I look over a gothic cityscape from atop a tall building, a bridge and a billboard are behind me and cars go by a dizzying distance below. Then I’m an explorer on an alien world, trying to communicate with a wide-eyed alien that has two thumbs per hand. But it’s standing in a museum and seeing a towering T-rex coming toward me when I really feel it–the creators of Oculus Rift call this sense of being lost in the experience “presence.”
Oculus Rift’s new Crescent Bay headset prototype, unveiled this weekend at the company’s Oculus Connect conference, shows that mainstream virtual experiences are almost a reality.
“The most important moment of my life in VR was when I saw this kind of quality experience. It was the time where I knew VR was finally going to work. Not just for me, but for everybody,” says Brendan Iribe, CEO of Oculus. “That switch flipped in the back of my head that said you really are there in this virtual space.”
Crescent Bay is one iteration above the tens of thousands of Developer Kit 2 versions the Oculus Rift has been sending out since July. The changes are incremental, but add up. Oculus wouldn’t share any specs about the screen that is being used, which is made by Samsung. But Epic Games, which made the last part of the demo, confirmed it was running at 90 frames per second. That is triple the number of images per second that television shows are filmed in.
Three-dimensional audio has been integrated into the headset, adding directionality to the sound effects. And despite the addition of over-the-ear headphones, the head mount is lighter and has a more comfortable shape.

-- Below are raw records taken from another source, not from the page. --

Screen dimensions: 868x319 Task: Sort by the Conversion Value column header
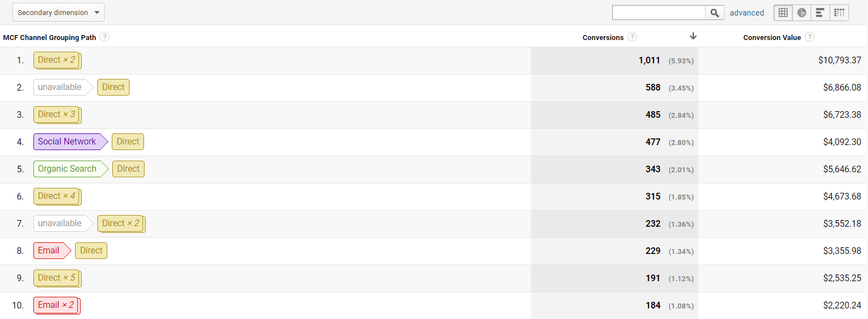tap(772, 37)
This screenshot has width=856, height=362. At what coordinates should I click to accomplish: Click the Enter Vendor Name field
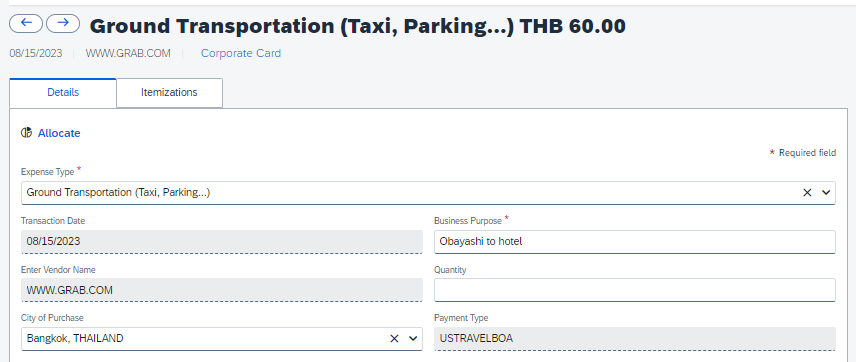[x=222, y=290]
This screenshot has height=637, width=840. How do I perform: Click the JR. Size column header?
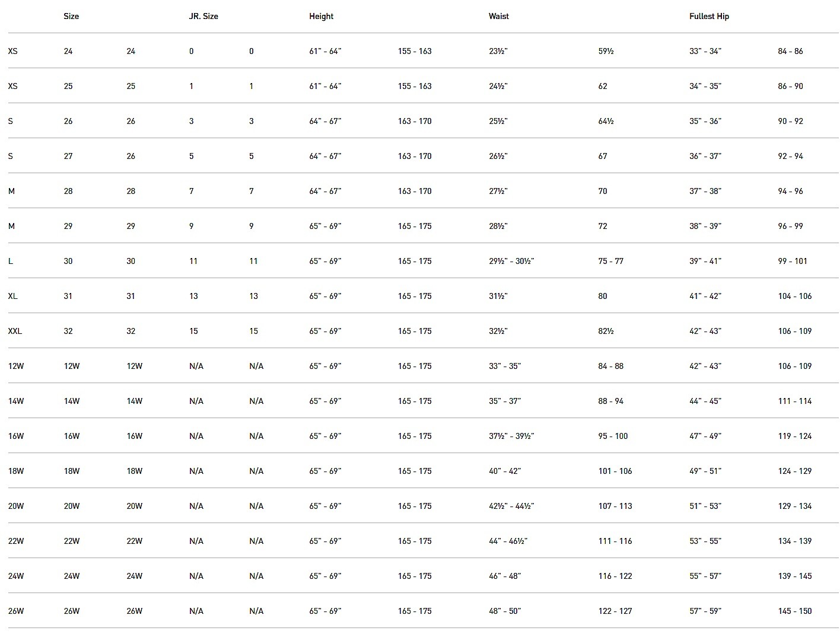tap(203, 17)
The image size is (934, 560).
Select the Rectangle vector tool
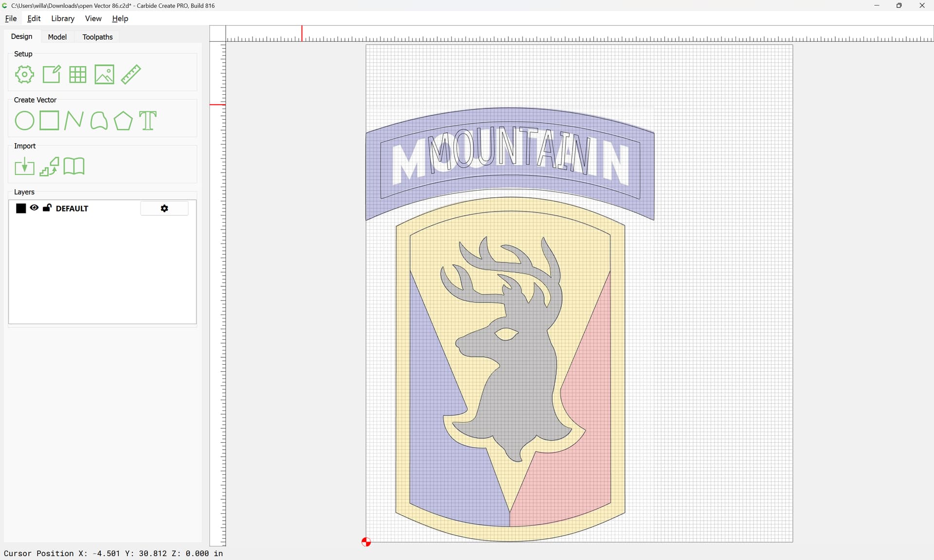49,121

The camera capturing my movement sees a larger volume, which means the imaginary boundary where the camera stops working is much bigger than before. This allows me to move around the virtual space, walking for several feet in any direction, as well as stretching low to the ground. This freedom of movement inside the digital world seen through the headset makes it feel like a real place.
“The quality of the experience is good enough that it could ship as a product and we wouldn’t be ashamed of it, but there is still a lot of last-minute tweaking that needs to go on,” Oculus founder Palmer Luckey tells Fast Company. “The optics are not final, the ergonomics still have some issues, but overall it is getting very close.”
Oculus created a variety of scenes to show what the headset is capable of–you stand inside a submarine, watch a velociraptor, examine an insect at a microscopic level, go camping with some animals in a field, look down at a futuristic map UI, examine a papercraft town up close, float through a Tron-esque cyber-world, and ending with a walk through a destructive firefight between a SWAT team and a towering robot in slow motion. There are moments during the demos when you forget it is a digital creation that is static.
You want to interact with the environment, but can’t. I wanted to travel through the world and not just circle around the space that the camera allows. What is over the hill on that alien world? What other creatures can be found in that museum? This would require a game controller, which the demo didn’t use. And I was tempted to grab bannisters, turn doorknobs to open doors, or move the paper model pieces. But Oculus is not showing any sort of motion controller yet, though Luckey has stated in the past that Oculus R&D is making an input device. But getting the headset right is the first step toward building a VR ecosystem.
As great as these demos were, Crescent Bay is only a prototype. Most consumers will never use it and only a handful of AAA developers will get to use it to make games. The rabid fans and indie game makers will have to stick with their now obsolete DK2 headsets. CES is around the corner, and who knows what Oculus will reveal then.
“When people look at the history of VR, at decades of not working, to suddenly Oculus launching on Kickstarter in 2012, then showing something like Crescent Bay which delivers presence and largely eliminates motion sickness two years later,” says Iribe, “to shipping a product some short amount of time after that, it’s going to feel like VR came out of nowhere and took off.”